PANIC gripped thousands of daily commuters yesterday as the reality of a nationwide taxi strike hit home.
The National Taxi Alliance, one of South Africa’s two major taxi associations, confirmed its drivers would park their taxis and march to the Union Buildings in Pretoria to hand over a memorandum.
Many people will be left stranded or arrive late for work or exams, but drivers from Mzansi’s other big association, the South African National Taxi Council, will be working.
National Taxi Alliance spokesman Theo Malele told Daily Sun taxi drivers will gather in Marabastad before marching.
He said one of their demands is for the transport department to speed up the process of issuing operational licences. He also called for taxi owners to be subsidised by government.
“Transport Minister Joe Maswanganyi failed to act after we met last month. It seems like protesting is the only language our government hears.”
Malele said all provinces except the Western Cape are expected to take part in the strike.
Santaco spokesman Ralph Jones said they are not part of the strike.
“Our taxis will be fully operational and on the road.”
Pupils and students writing exams will be affected by the strike and will have to find alternative transport.
Gauteng Education MEC Panyaza Lesufi said his department will make provisions and that all grade 12 pupils who might arrive late due to the strike would get an opportunity to write.

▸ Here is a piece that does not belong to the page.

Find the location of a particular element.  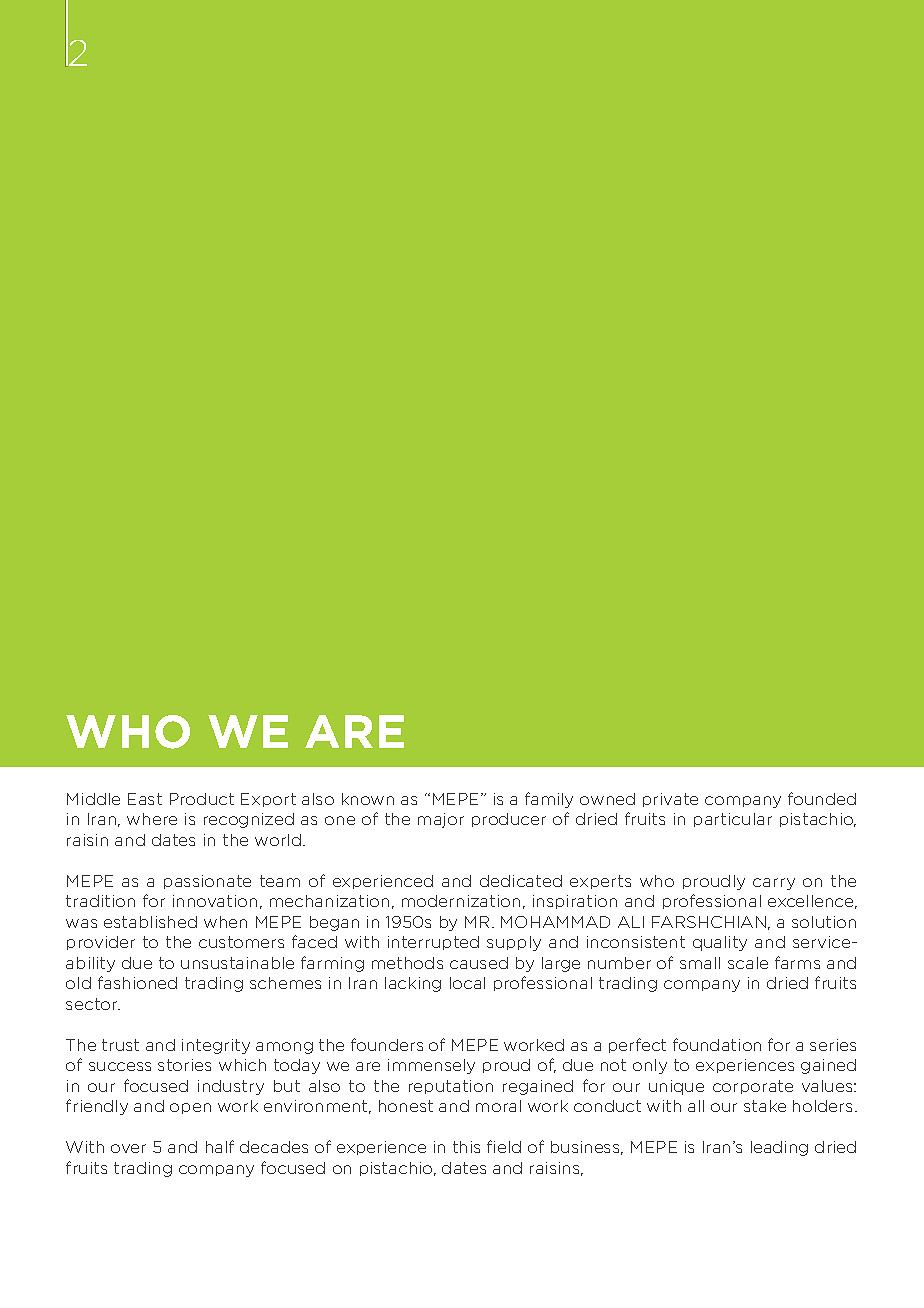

- The Western Cape’s Congress for Democratic Taxi Associations spokesman, Andile Khanyi, yesterday dismissed rumours that the province was also set for a protest today.

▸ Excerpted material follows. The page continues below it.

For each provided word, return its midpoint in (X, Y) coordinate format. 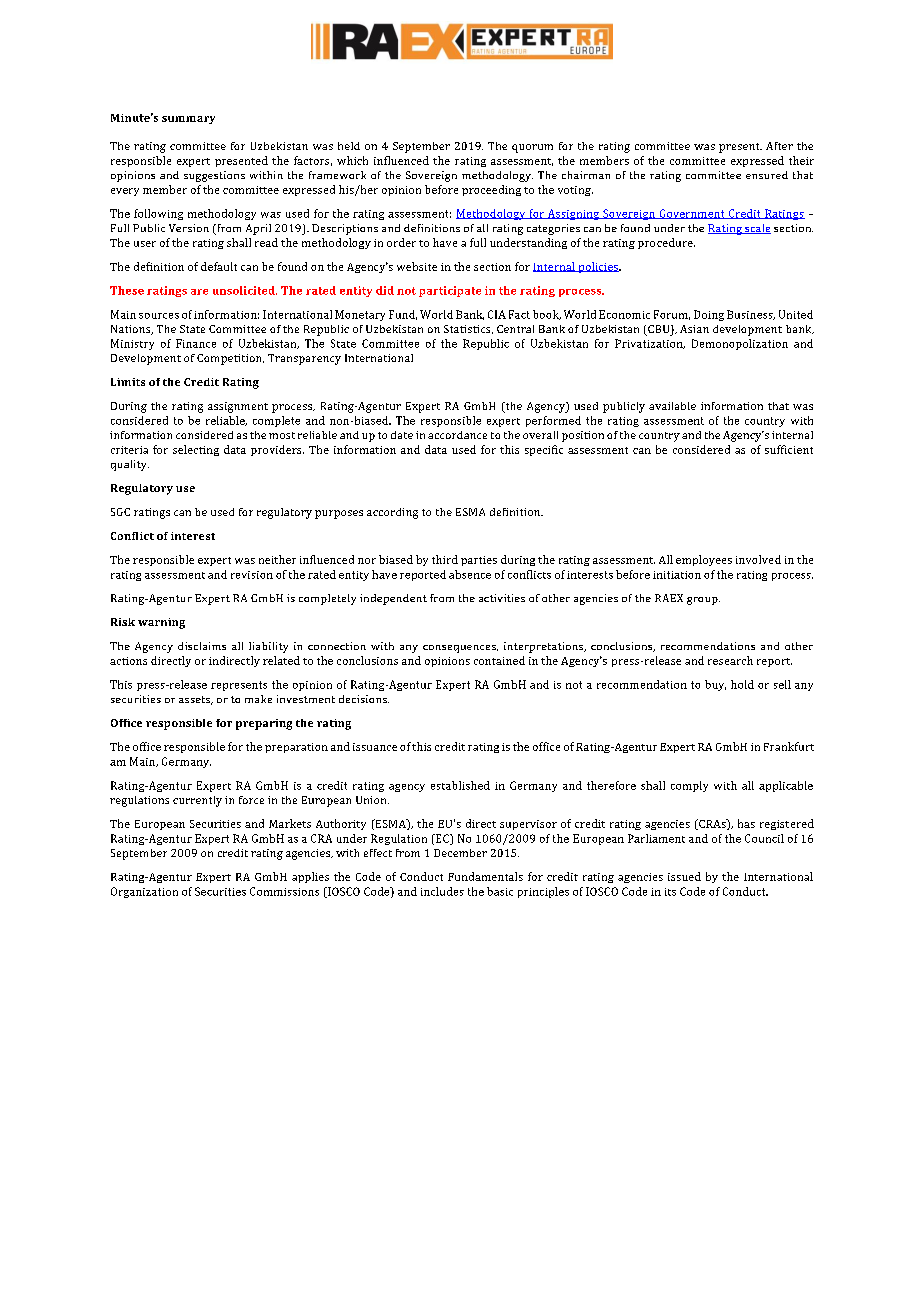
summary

“We will be operating as normal. People shouldn’t panic. Our taxis will be on road,” he said.
- Meanwhile, Cross Border Road Transport drivers yesterday said they will continue the strike that started on Monday until their demands are met.
Members on Monday evening slept outside their agency’s gate in Menlyn, Pretoria, keeping up their blockade at the entrance with their taxis.
They said they’ve been forced to use temporary permits since 2014.